Investment - Articles - Tax on savers and investors climbs again


Tax on savings expected to hit more than £10 billion this year, 9 billion more than four years ago. Dividend tax bill rises to almost £18 billion

 Laura Suter, director of personal finance at AJ Bell, comments on the latest figures on the government’s income tax take: “The amount the nation is paying in tax on their savings has increased ten-fold in the past four years, and this year it’s expected the nation will hand over more than £10 billion of their savings interest in tax. The latest figures show that the Government is predicted to land £10.4 billion in tax on savings interest in the current tax year – compared to the £1.4 billion it took in 2021/22.

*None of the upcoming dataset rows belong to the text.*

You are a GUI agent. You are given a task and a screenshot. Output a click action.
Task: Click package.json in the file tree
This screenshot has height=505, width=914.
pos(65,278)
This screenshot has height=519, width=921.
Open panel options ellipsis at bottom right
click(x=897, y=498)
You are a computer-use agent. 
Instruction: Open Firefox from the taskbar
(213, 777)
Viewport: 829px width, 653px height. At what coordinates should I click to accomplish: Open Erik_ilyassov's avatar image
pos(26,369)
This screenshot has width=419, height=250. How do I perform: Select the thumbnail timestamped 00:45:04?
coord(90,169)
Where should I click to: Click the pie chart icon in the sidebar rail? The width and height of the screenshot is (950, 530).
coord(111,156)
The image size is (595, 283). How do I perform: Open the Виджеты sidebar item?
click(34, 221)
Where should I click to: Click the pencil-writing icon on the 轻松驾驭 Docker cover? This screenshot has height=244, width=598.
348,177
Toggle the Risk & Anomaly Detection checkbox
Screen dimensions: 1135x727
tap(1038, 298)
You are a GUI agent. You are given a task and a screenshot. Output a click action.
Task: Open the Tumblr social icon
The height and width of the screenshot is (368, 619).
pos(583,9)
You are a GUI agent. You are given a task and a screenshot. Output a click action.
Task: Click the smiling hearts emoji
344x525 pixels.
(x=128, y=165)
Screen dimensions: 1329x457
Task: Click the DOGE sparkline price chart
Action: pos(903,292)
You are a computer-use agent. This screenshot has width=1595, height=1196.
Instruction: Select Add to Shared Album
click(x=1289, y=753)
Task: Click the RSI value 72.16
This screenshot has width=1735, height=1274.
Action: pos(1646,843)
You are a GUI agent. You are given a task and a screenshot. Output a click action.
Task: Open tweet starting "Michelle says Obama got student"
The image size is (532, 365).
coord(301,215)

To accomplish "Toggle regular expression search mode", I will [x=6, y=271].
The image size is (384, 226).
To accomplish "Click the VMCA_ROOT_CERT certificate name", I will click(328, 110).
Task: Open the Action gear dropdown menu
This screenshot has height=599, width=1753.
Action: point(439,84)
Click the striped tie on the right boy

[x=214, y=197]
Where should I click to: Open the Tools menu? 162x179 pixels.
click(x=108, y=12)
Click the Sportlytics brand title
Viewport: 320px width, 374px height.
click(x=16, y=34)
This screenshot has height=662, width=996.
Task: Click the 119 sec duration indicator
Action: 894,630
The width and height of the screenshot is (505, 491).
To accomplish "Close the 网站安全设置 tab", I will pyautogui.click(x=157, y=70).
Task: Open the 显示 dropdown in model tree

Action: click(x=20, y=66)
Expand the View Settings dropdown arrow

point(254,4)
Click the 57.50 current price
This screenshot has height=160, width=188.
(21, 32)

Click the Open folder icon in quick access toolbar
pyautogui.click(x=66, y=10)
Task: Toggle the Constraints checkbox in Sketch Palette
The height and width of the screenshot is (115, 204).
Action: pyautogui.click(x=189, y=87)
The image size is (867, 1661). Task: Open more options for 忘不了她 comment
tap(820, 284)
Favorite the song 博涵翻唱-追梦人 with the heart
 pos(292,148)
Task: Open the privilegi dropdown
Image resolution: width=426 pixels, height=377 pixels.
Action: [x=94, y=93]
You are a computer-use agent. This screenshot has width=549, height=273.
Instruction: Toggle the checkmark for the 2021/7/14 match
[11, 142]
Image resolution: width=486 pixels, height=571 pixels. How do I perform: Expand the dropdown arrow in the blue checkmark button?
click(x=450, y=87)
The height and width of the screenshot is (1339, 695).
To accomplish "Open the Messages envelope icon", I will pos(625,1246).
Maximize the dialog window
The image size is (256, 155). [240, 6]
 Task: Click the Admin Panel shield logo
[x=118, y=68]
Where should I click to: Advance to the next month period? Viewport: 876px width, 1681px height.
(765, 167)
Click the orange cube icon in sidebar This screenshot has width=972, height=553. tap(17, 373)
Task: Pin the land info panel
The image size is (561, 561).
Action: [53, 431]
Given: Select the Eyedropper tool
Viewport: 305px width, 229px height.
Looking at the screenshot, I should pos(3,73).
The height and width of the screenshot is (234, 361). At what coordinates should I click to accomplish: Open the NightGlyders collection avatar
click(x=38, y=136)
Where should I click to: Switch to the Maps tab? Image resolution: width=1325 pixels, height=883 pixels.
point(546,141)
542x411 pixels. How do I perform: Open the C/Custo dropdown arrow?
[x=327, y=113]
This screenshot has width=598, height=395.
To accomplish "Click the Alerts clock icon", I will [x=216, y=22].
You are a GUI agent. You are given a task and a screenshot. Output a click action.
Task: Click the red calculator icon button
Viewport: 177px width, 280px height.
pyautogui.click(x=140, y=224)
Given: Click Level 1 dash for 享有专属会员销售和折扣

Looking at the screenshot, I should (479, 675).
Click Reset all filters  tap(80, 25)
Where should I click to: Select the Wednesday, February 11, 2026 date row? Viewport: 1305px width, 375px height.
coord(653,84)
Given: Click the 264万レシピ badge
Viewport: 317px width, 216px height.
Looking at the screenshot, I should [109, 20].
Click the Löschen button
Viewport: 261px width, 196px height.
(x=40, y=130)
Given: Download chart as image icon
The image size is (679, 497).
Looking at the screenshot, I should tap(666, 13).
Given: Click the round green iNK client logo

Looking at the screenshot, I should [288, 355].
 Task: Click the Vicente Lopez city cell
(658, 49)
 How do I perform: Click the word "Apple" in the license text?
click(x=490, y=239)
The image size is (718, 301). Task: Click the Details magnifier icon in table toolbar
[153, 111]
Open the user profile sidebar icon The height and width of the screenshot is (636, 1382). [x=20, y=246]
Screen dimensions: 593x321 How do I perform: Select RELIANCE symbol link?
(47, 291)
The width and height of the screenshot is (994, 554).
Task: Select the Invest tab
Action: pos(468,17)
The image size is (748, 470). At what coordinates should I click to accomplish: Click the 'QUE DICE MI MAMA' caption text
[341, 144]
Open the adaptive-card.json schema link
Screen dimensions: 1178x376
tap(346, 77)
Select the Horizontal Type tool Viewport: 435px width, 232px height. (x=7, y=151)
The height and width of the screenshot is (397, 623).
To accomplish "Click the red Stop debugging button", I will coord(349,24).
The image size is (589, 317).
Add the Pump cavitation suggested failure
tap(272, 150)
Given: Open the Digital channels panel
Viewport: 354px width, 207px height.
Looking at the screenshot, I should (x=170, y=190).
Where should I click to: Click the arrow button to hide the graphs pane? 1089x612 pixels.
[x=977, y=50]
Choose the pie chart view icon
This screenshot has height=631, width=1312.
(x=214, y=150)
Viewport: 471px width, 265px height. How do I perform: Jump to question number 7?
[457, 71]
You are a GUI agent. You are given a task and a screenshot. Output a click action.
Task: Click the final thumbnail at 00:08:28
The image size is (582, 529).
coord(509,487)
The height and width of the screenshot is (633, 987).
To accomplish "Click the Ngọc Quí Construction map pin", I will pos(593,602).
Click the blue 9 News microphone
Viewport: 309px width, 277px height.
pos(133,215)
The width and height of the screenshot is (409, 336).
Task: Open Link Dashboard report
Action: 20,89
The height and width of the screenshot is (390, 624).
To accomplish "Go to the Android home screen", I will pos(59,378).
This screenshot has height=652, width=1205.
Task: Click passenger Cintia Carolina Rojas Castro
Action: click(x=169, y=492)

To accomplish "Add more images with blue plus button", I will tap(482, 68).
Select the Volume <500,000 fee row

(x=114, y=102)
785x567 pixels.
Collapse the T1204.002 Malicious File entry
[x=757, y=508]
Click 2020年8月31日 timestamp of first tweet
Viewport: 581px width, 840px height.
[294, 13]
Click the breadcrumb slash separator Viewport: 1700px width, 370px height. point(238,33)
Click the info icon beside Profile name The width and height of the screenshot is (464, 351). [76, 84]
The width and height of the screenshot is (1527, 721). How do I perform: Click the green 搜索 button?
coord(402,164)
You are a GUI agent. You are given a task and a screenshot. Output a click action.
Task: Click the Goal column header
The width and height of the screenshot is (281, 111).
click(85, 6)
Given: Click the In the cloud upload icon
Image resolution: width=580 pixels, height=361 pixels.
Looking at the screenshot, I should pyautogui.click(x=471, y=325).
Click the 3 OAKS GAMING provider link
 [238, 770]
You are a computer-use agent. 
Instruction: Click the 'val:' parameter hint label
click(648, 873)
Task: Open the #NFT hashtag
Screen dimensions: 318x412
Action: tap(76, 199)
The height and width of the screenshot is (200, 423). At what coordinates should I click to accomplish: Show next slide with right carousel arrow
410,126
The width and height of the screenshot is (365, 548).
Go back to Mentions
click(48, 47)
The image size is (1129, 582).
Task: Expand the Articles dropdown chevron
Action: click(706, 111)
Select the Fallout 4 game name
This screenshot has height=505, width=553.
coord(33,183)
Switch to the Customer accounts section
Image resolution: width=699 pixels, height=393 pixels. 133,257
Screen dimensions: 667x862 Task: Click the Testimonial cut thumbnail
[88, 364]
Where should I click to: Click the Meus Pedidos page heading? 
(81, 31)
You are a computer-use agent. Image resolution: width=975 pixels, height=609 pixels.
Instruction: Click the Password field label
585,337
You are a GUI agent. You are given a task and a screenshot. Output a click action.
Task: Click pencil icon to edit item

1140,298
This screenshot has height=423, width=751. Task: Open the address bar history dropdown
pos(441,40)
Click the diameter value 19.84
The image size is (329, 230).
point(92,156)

 “The estimates for last year have also been significantly revised up. It was expected that we’d collectively pay £6.6 billion in tax on savings interest in 2023/24, but the actual tax take for that year rose to £9.1 billion – almost 40% more than expected. If we see a similar increase between the predicted and actual tax take for this year it could mean the nation paying £14 billion in tax on their savings.

 “This highlights that the Government is a big winner from rising savings rates, as while savers have been enjoying higher rates the taxman is dipping its hand into their back pocket and nabbing a chunk of the spoils.

 “Part of the increase in the nation’s savings tax bill is down to people not using ISAs to protect their cash from tax during a period of rising interest rates. It means that while they have been benefitting from higher savings rates, they have been breaching their tax-free Personal Savings Allowance and paying tax on some of the interest.

 “However, a huge part of this rise in tax bills is also that the frozen tax bands mean more people are being pushed into higher tax bands, which means they see their Personal Savings Allowance cut in half, or lost altogether if they find themselves in the additional rate tax bracket. In some cases the interest people receive is itself pushing them into the higher tax band – meaning they pay the tax at a higher rate and on more of their money.

 “This is highlighted in the amount of tax paid by additional rate taxpayers. The threshold for the 45% tax rate was lowered from £150,000 to £125,150 last year. While basic-rate taxpayers get £1,000 of savings interest tax free and higher-rate taxpayers get £500, additional rate taxpayers get taxed on all their savings interest at 45%. In the current year the savings tax paid by additional rate taxpayers is due to rise to £8.3bn – astonishingly that is not far off the entire tax take on savings from all taxpayers last year. But no one is spared from the tax raid, as basic-rate and higher-rate taxpayers will also be paying more tax on their savings.

 “Because of the way savings tax is calculated many won’t be aware that they even owe tax on their savings until a brown letter lands on their doormat. Those filling out a self-assessment tax return declare any savings interest and subsequent tax due. But for those taxed under PAYE HMRC receives information from banks and building societies on the savings interest paid to each individual, from which they then calculate any tax due. It means many will find they are repaying the tax through their payslip each month, often before they’ve realised they owe any money to the taxman.

 “After the introduction of the Personal Savings Allowance many savers shunned ISAs, but we’re now seeing people flock back to ISA accounts to save the taxman grabbing more of their money. Pensions can also be handy in reducing people’s tax bills too. If someone has just moved into the next tax bracket, they can make pension contributions to bring them under the tax band, meaning they benefit from both a higher Personal Savings Allowance and a lower tax rate.”

 

 Dividend tax

 “The impact of the cuts to the tax-free dividend allowance is really being felt by the nation, who are expected to collectively pay almost £18 billion in dividend tax this year – an increase of £1 billion compared to last year.

 “The Government has launched a triple assault on investors and company directors recently. The move to cut the tax-free dividend allowance from £2,000 down to £500 over the past couple of tax years means more people are paying dividend tax. But alongside this the freeze on income tax bands means that more people are being pushed into the next tax band, and so paying a higher rate of dividend tax. The third part of this is that the Government increased dividend tax rates, meaning these taxpayers are handing over more in tax. All this means that the Government is expected to take £3.1 billion more in dividend tax this year when compared to the 2021/22 tax year.

 “However, the total tax take for last year has actually been revised down. The nation was expected to pay £17.6 billion in dividend tax but the revised figure shows £16.9 billion was actually paid. Likewise for the 2022/23 tax year it was estimated that £15.8 billion would be paid in tax on dividends, but this actually came in at just over £14 billion.

 “Lots of taxpayers have been organising their money to be more tax efficient, with investors moving their money into ISAs to protect it from dividend tax. We saw a surge in Bed and ISA transactions towards the end of the tax year in April and we expect that to continue this year, as more people shelter their money in tax-efficient accounts. On top of that more people will be transferring assets to a lower-tax-paying spouse or using pension contributions to drop to a lower income tax band.”